Cooperation and Dialogue between Science and Politics of Great Importance
The World Coral Reef Conference devoted an entire day to scientific recommendations for overcoming the severe coral reef crisis. It shed light on the fact that there isn’t a lack of ideas and proposals from the scientific community, but rather a lack of communication with decision-makers from politics, business, and civil society that ultimately results in inaction. Andréa Grottoli, President of the International Coral Reef Society: “Scientists must move toward politics and politics toward science. If they can meet in the middle, it’s already a big win.”

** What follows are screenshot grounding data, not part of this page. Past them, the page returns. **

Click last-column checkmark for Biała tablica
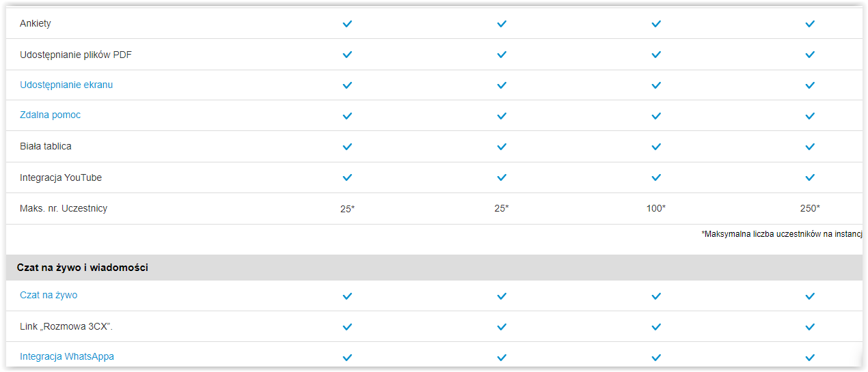This screenshot has width=868, height=372. tap(810, 147)
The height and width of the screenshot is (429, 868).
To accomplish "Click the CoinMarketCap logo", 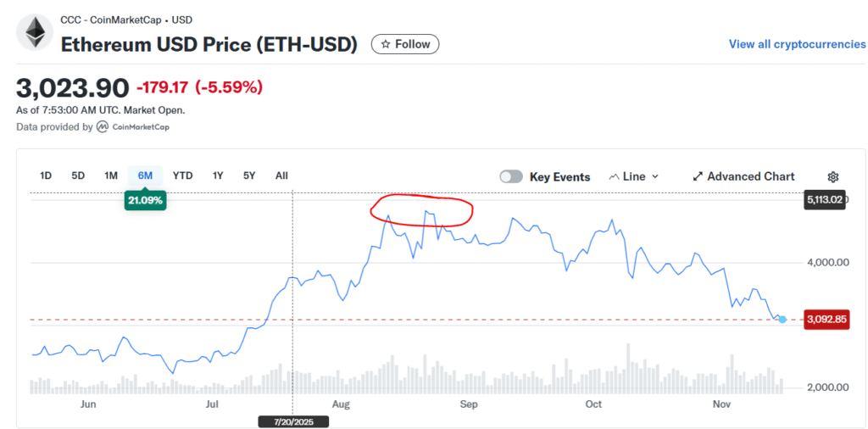I will 102,126.
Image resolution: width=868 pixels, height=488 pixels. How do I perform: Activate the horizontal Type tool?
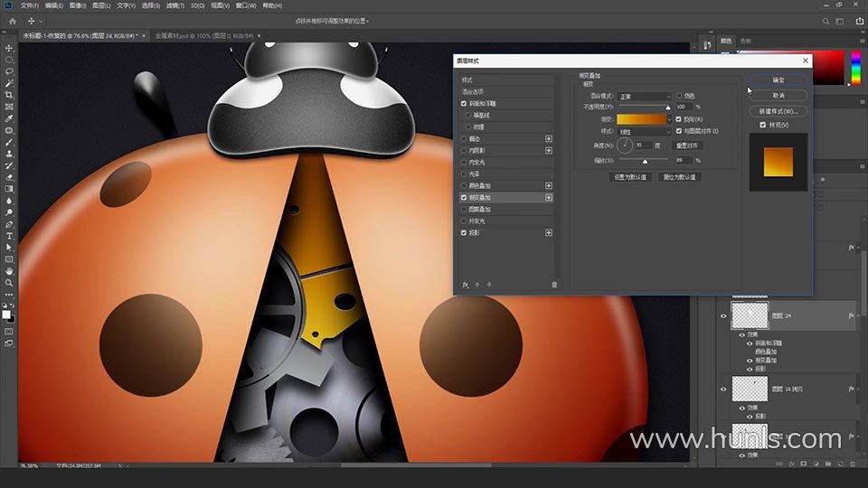[x=9, y=236]
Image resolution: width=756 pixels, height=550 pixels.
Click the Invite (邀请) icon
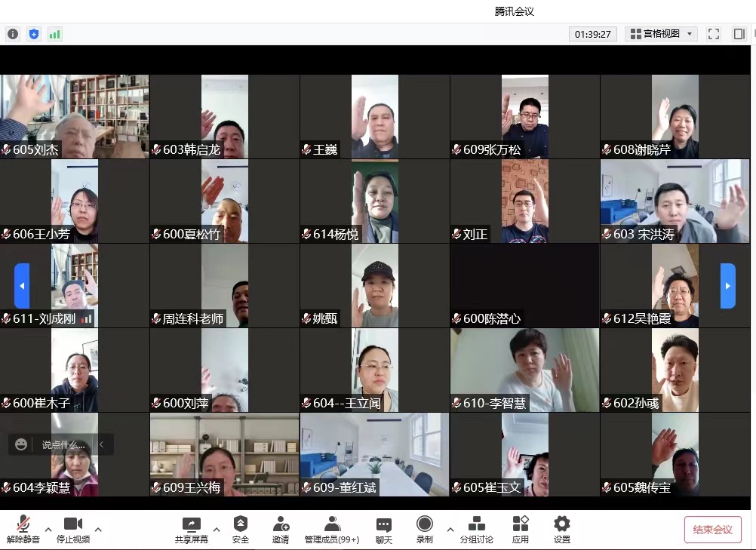pos(281,529)
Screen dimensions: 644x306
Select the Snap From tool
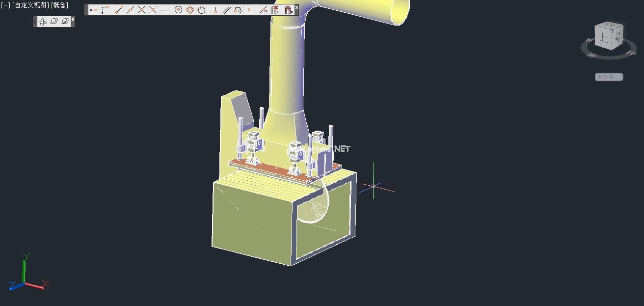104,9
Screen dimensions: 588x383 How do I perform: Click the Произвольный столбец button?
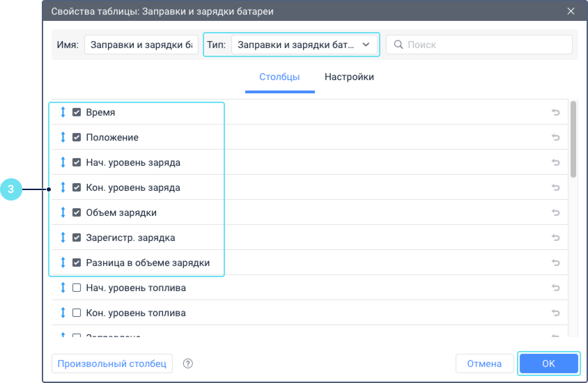111,364
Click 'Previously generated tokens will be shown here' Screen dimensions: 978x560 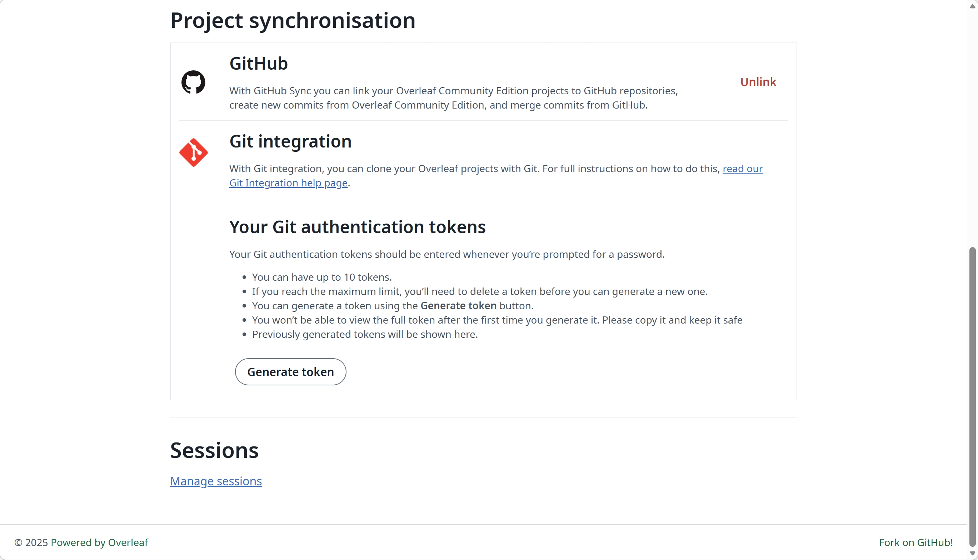365,335
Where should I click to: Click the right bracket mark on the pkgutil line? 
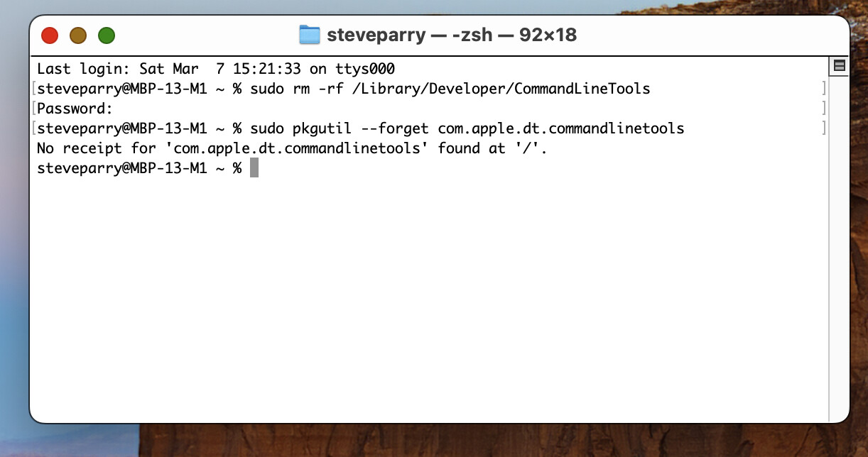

It was expressly emphasized that what continues to remain important is the strategy paper “Rebuilding Coral Reefs: A Decadal Grand Challenge.” The paper is aimed at decision-makers from politics, administration, business, and civil society worldwide. “In it, we want to make clear the urgency of measures needed to protect and restore coral reefs,” said Dr. Sebastian Ferse and Professor Christian Wild, both Bremen-based coauthors of the international strategy paper. It was presented for the first time a year ago as part of the 14th World Coral Reef Conference.
First World Coral Reef Conference in Europe
The CO2 emissions, that have caused anthropogenic climate change and will lead to the steady decline of the world’s coral reefs if nothing changes, come primarily from industrialized nations. The 15th World Coral Reef Conference being held in attendance by an institution in Europe for the first time is therefore no coincidence. “It’s an indication that we have to face the joint responsibility of the coral reef crisis in the tropics and look for possible solutions for this crisis,” said marine biologist Christian Wild from the University of Bremen.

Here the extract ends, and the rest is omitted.